# Wounded Soldier Foundation/Florida Mini Meet



## markpulawski (Nov 19, 2004)

I am going to be shipping a nice pair of Auratus to Daryl for the wounded soldier foundation (see thread in the general discussion forum), anyone that wants to bring animals to donate to this cause can bring them next weekend to my mini meet so they can be shipped with my Auratus.


----------



## markpulawski (Nov 19, 2004)

So Daryl just messaged me that he met some of the people involved and what an amazing organization this is, I sure hope the Florida folks come through with a few donations. I am paying for the shipping to Daryl, so anyone that wants to bring my anything before next Monday please do so.


----------



## Reef_Haven (Jan 19, 2011)

I'll bring a few frogs to accompany your shipment. Look forward to seeing you guys again on Sat.


----------



## markpulawski (Nov 19, 2004)

Thanks Kevin, Mike Akana is bringing a few yellow Terribilis as well, I spoke to Daryl today he has some really deserving guys that need some help.
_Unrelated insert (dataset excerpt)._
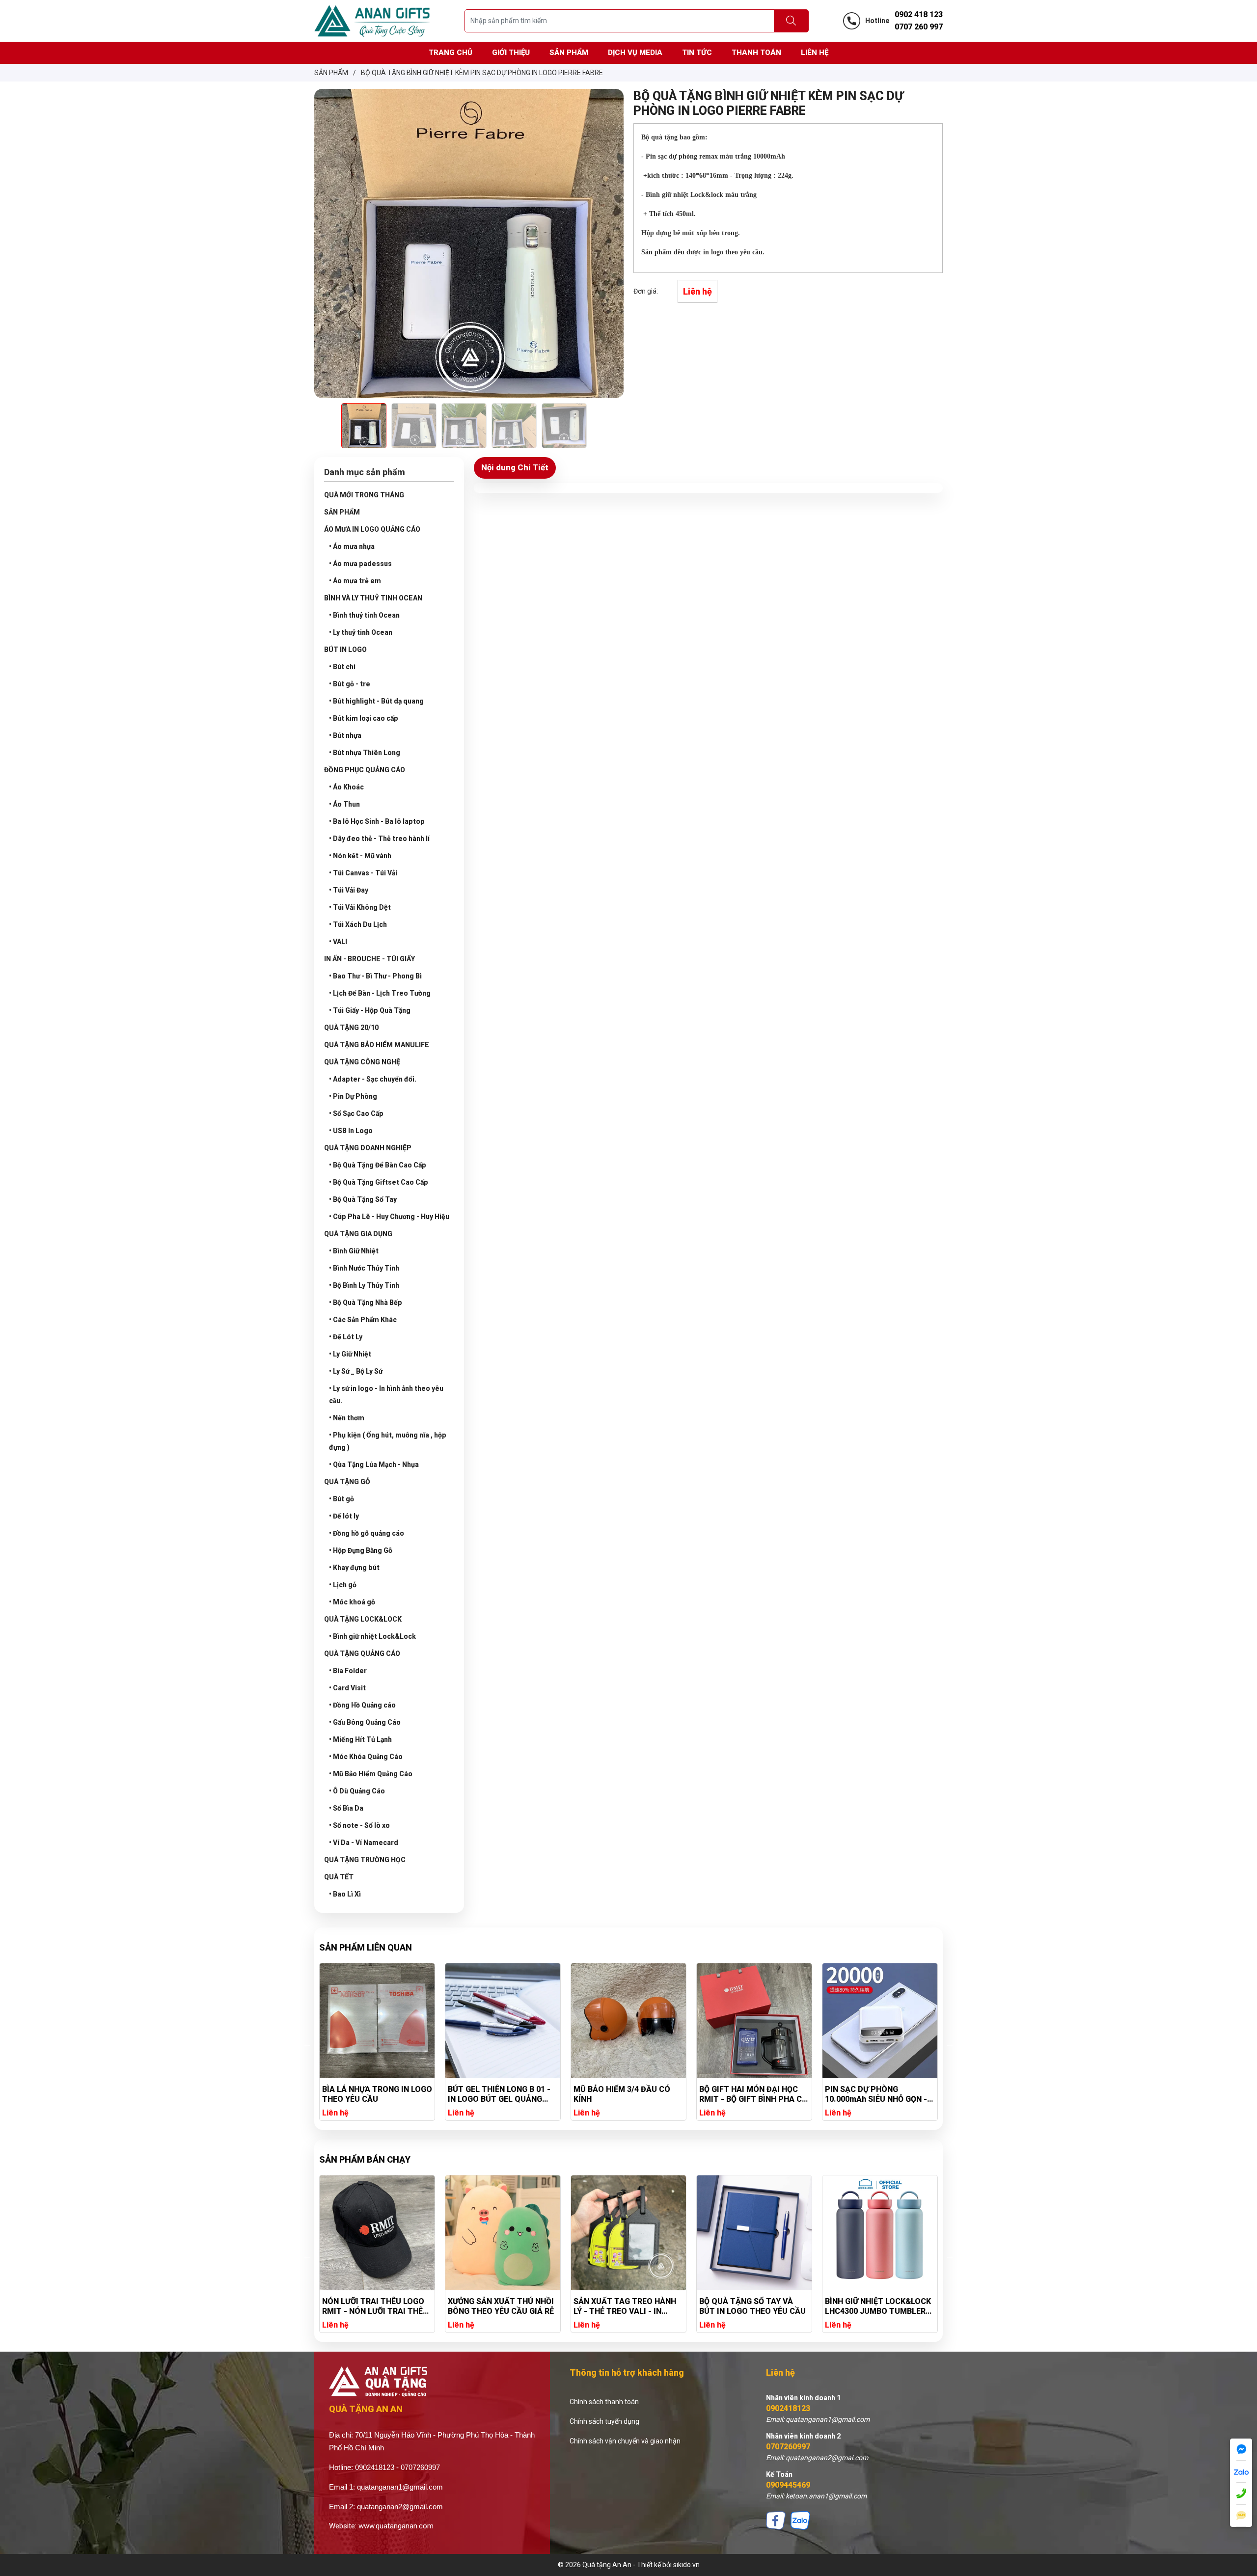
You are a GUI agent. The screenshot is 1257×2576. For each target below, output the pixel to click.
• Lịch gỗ (342, 1585)
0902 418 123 (919, 14)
All is appreciated.


----------



## randommind (Sep 14, 2010)

I would like to do my part by offering one lucky Florida frogger the opportunity to both take home a custom V-Scape enclosure and support this awesome cause!

I will put together roughly a 35 gallon enclosure designed around buyers specs. Your dimensions, vented, drilled, and FF proof sliding doors.

Asking $125 with 100% of the proceeds going towards supplies needed to introduce these soldiers to this amazing hobby of ours!


----------